To do
Copy the records below word for word, omitting the pictures.

Material for the task

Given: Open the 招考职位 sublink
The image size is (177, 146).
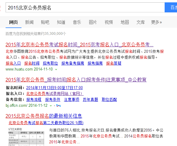Looking at the screenshot, I should tap(50, 63).
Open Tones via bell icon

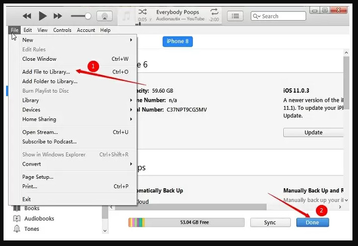(x=16, y=229)
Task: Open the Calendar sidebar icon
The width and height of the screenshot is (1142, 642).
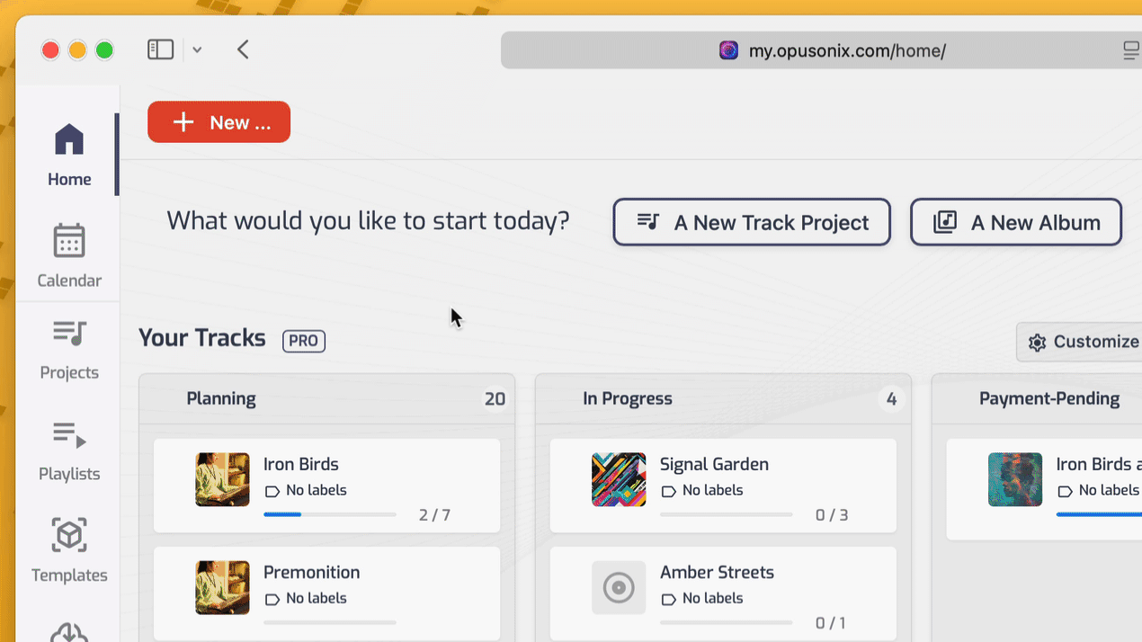Action: [69, 256]
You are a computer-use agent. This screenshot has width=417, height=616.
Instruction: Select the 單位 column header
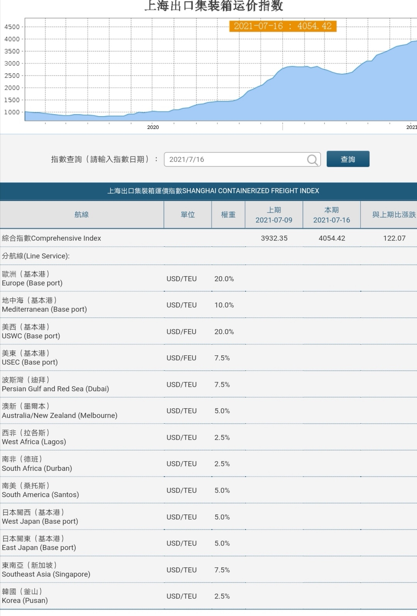coord(188,215)
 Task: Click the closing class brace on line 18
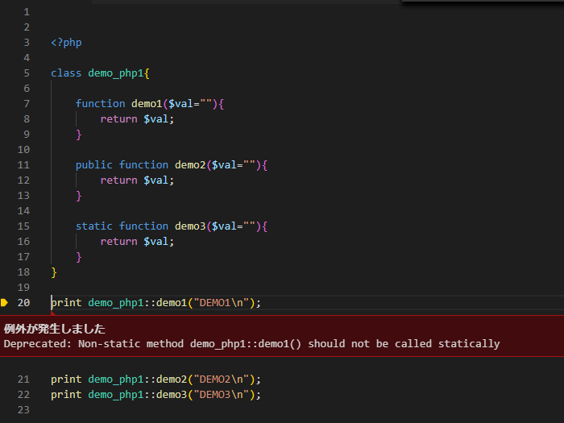54,272
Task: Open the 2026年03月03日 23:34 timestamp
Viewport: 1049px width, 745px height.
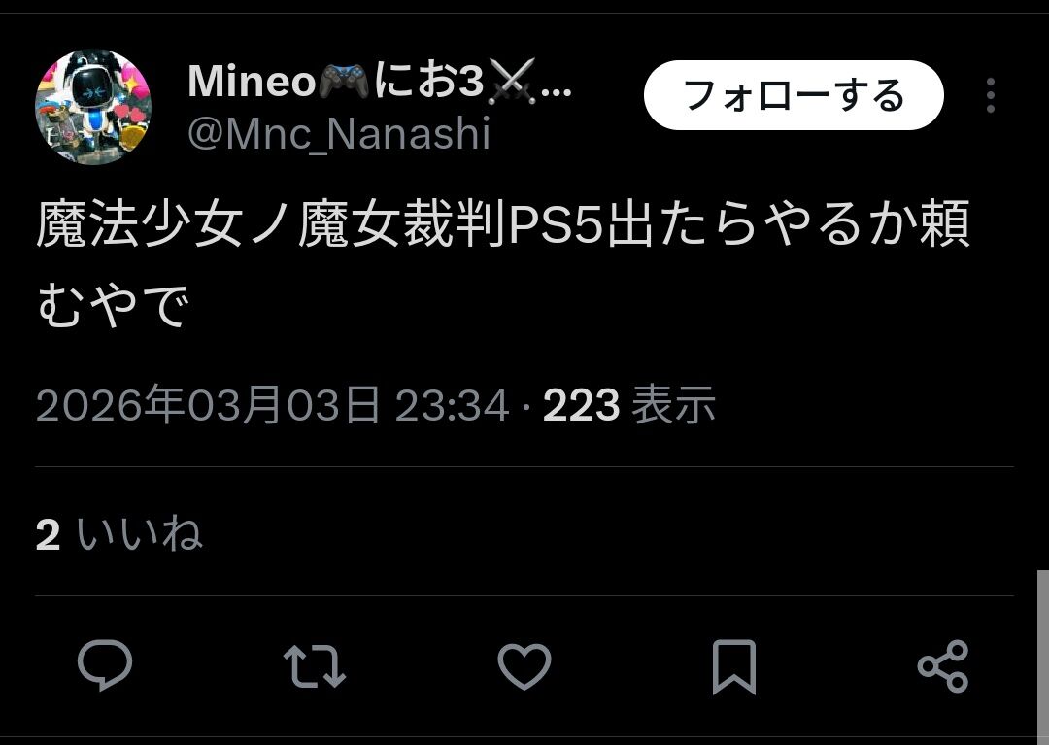Action: pos(272,405)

Answer to this problem
Given: Open the 招考职位 sublink
The image size is (177, 146).
Looking at the screenshot, I should tap(50, 63).
Open Tones via bell icon

(x=16, y=229)
Task: Open the Calendar sidebar icon
The width and height of the screenshot is (1142, 642).
Action: [69, 256]
You are a computer-use agent. This screenshot has width=417, height=616.
Instruction: Select the 單位 column header
coord(188,215)
 Task: Click the closing class brace on line 18
54,272
Task: Open the 2026年03月03日 23:34 timestamp
Viewport: 1049px width, 745px height.
Action: pos(272,405)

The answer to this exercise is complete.